===== Supplied entries =====

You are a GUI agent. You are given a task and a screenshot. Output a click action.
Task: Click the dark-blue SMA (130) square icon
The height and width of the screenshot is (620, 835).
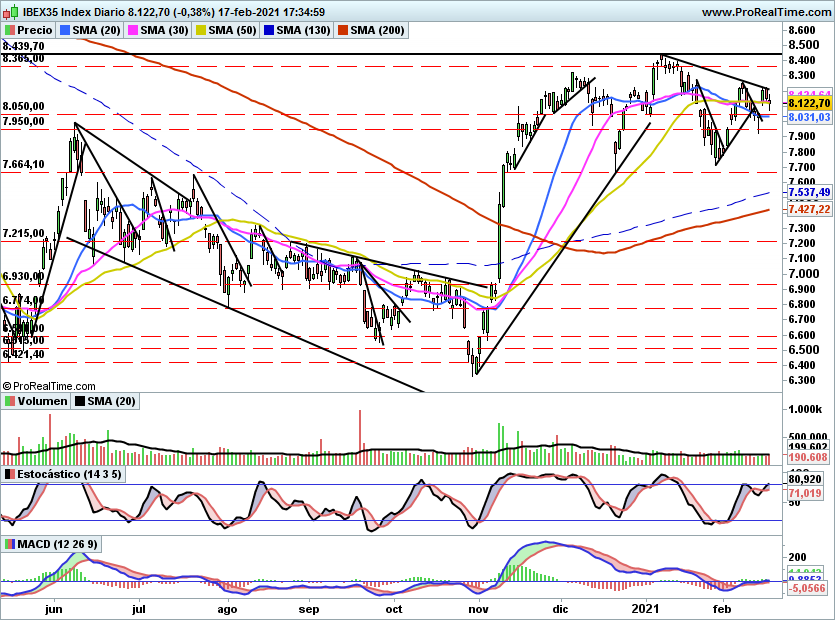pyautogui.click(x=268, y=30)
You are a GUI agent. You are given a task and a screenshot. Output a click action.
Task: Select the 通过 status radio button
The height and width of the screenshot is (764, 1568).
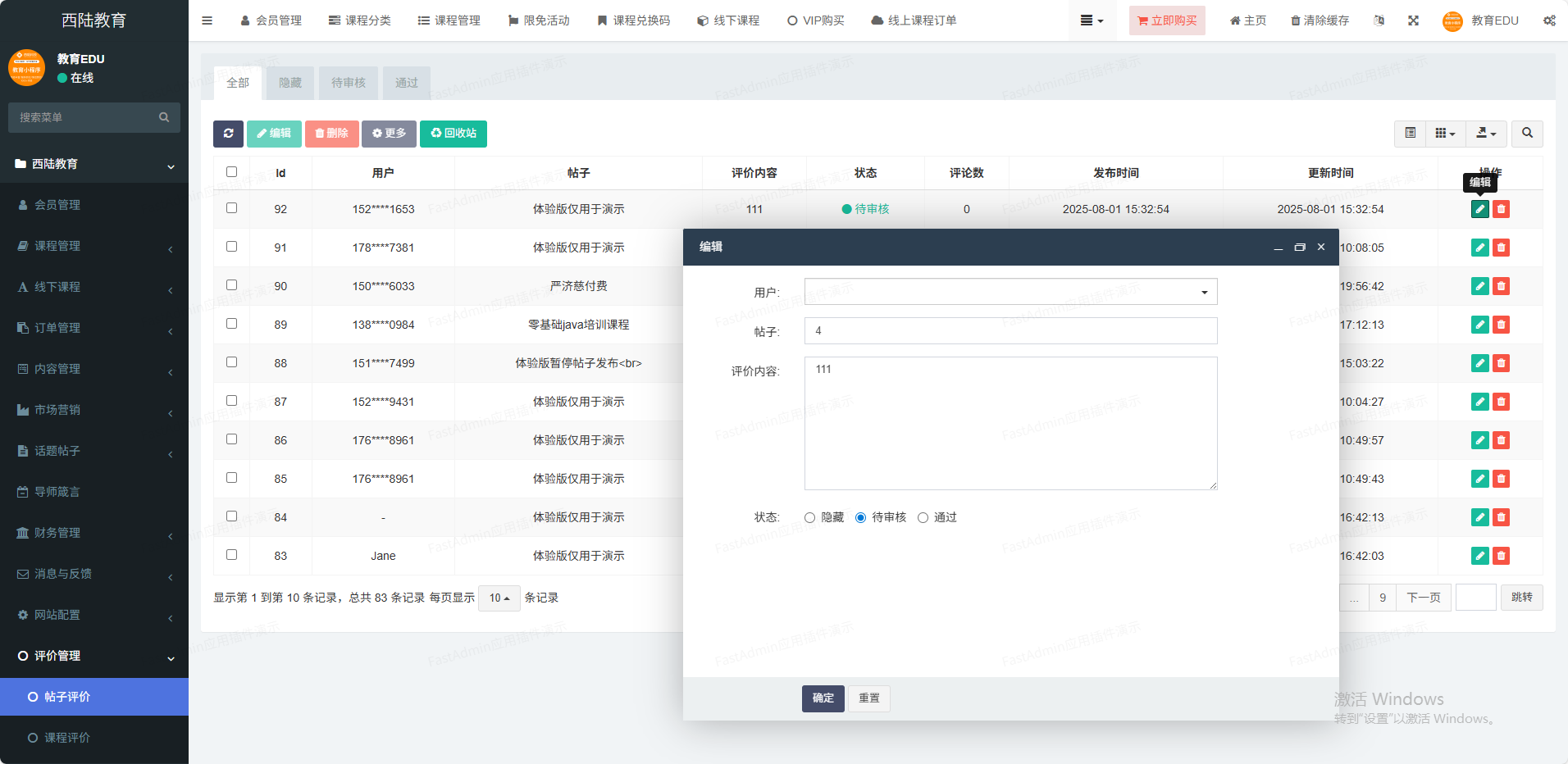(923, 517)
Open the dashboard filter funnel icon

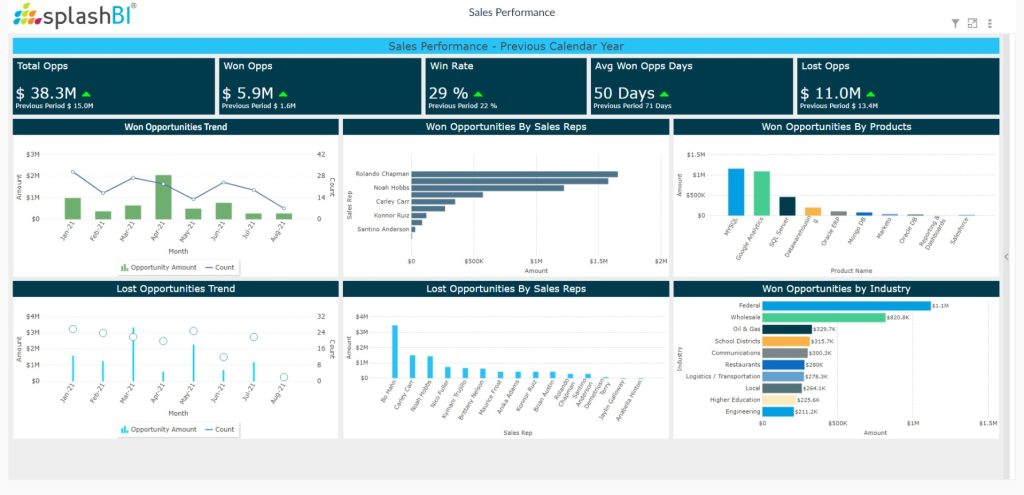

=====
===== Supplied entries =====

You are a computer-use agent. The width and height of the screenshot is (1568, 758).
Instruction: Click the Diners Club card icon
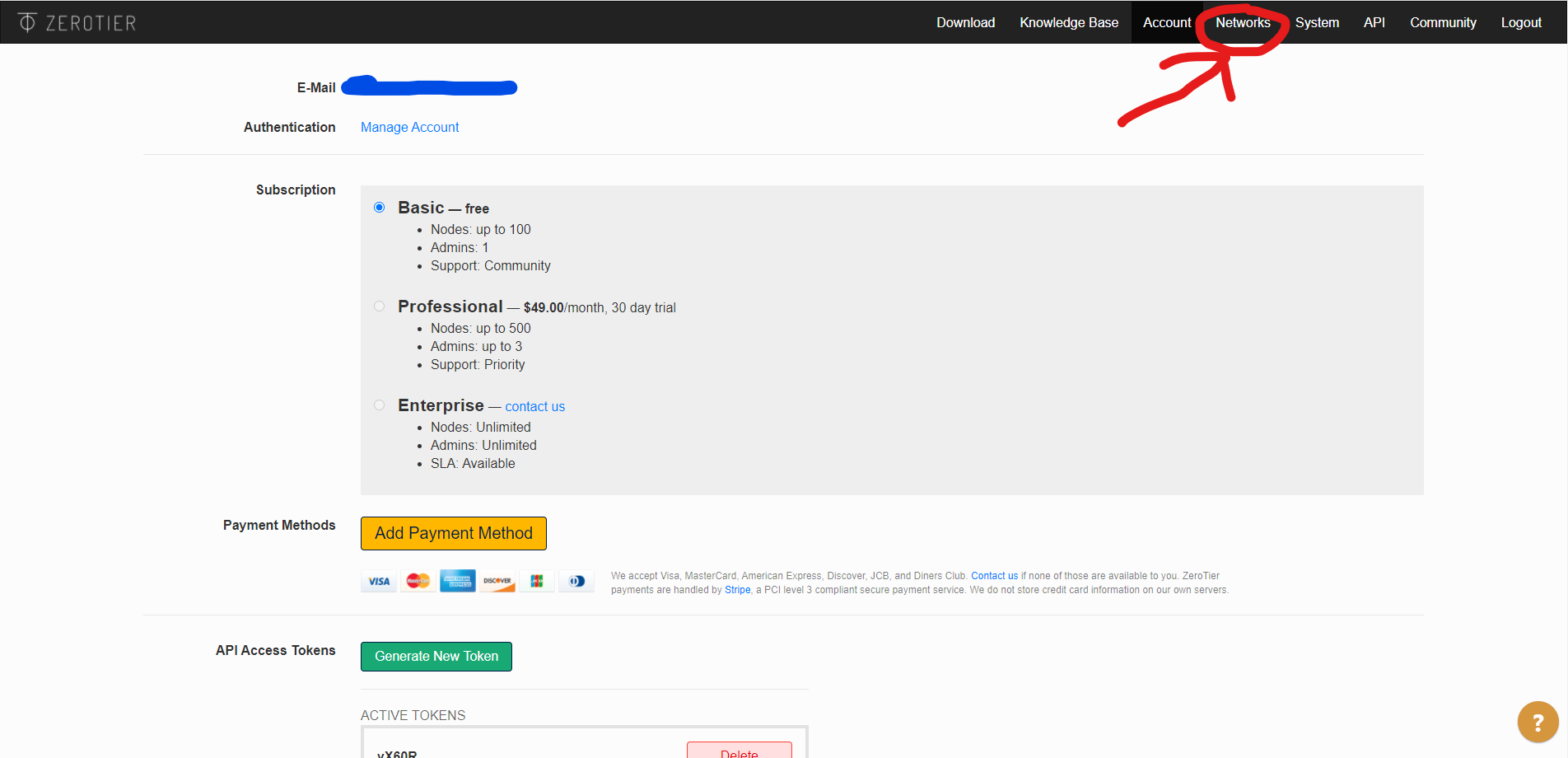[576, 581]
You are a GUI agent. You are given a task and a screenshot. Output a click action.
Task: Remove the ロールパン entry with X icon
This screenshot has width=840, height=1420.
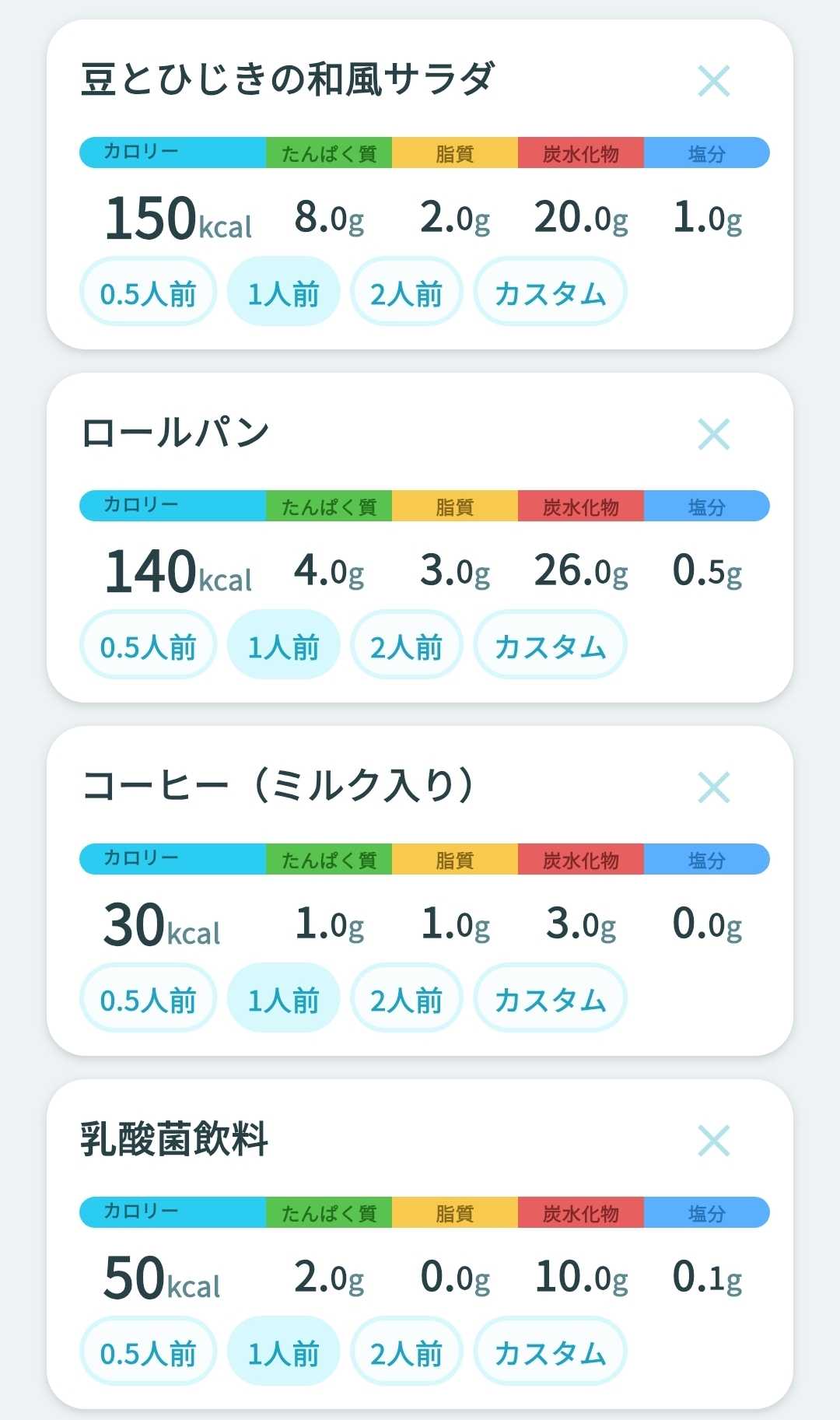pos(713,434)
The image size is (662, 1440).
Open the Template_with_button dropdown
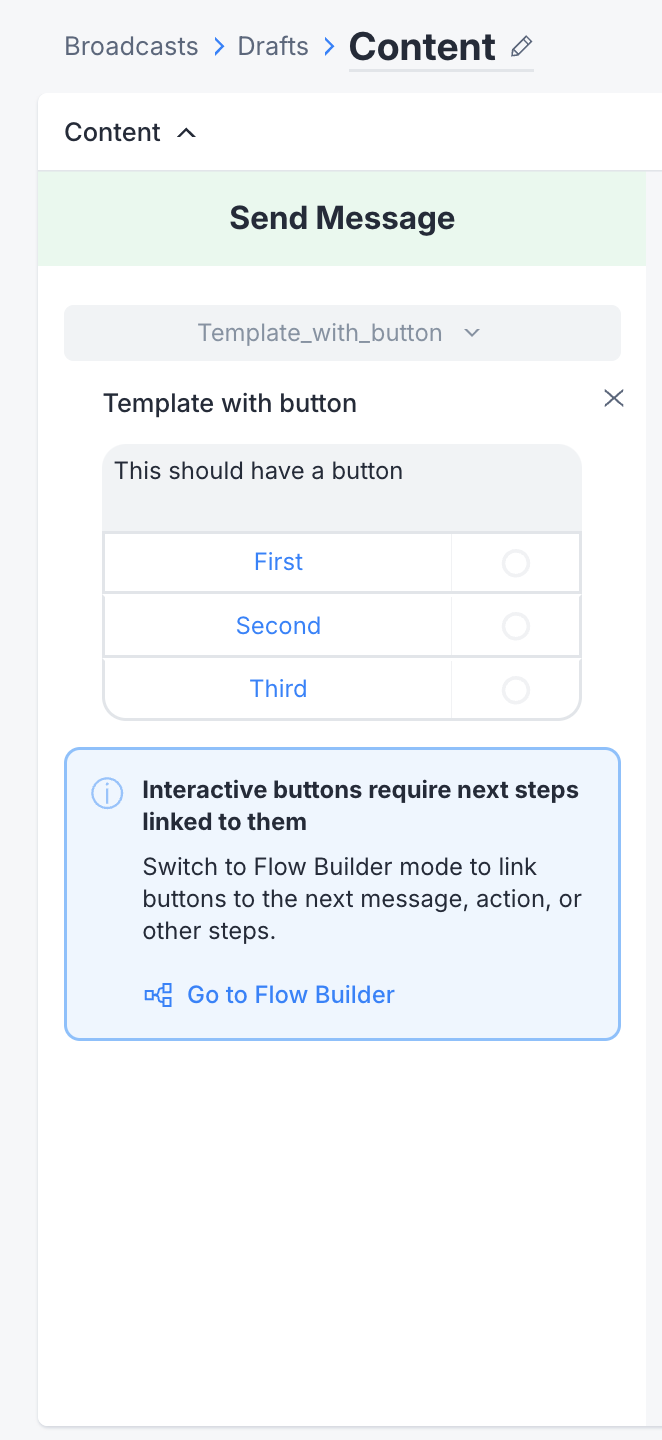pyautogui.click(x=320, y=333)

=====
===== Supplied entries =====

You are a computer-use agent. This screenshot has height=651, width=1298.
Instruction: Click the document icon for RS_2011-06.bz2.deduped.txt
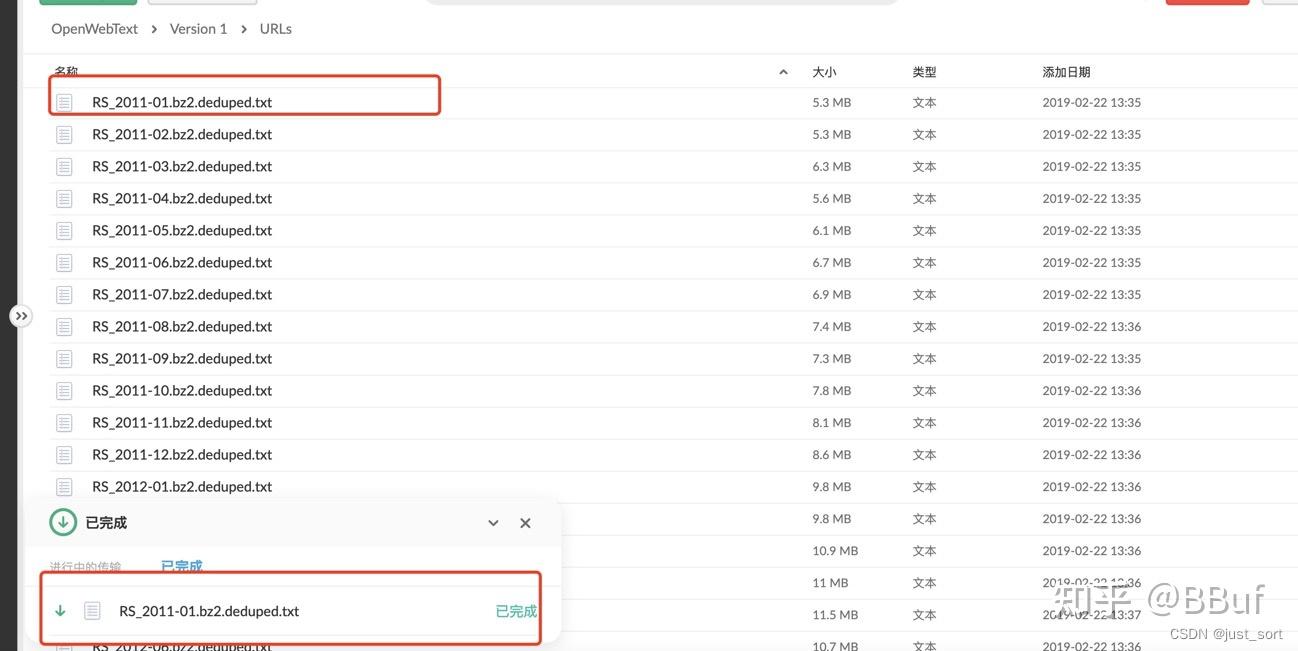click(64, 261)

=====

Work task. Exactly the lines starting at the one above with "Instruction: Click the Diners Club card icon" and ending at the one with "The image size is (662, 1440)." should be printed, and nothing else. Omit the pictures.

Output for this task.
Instruction: Click the Diners Club card icon
[576, 581]
You are a GUI agent. You are given a task and a screenshot. Output a click action.
Task: Remove the ロールパン entry with X icon
This screenshot has width=840, height=1420.
pos(713,434)
The image size is (662, 1440).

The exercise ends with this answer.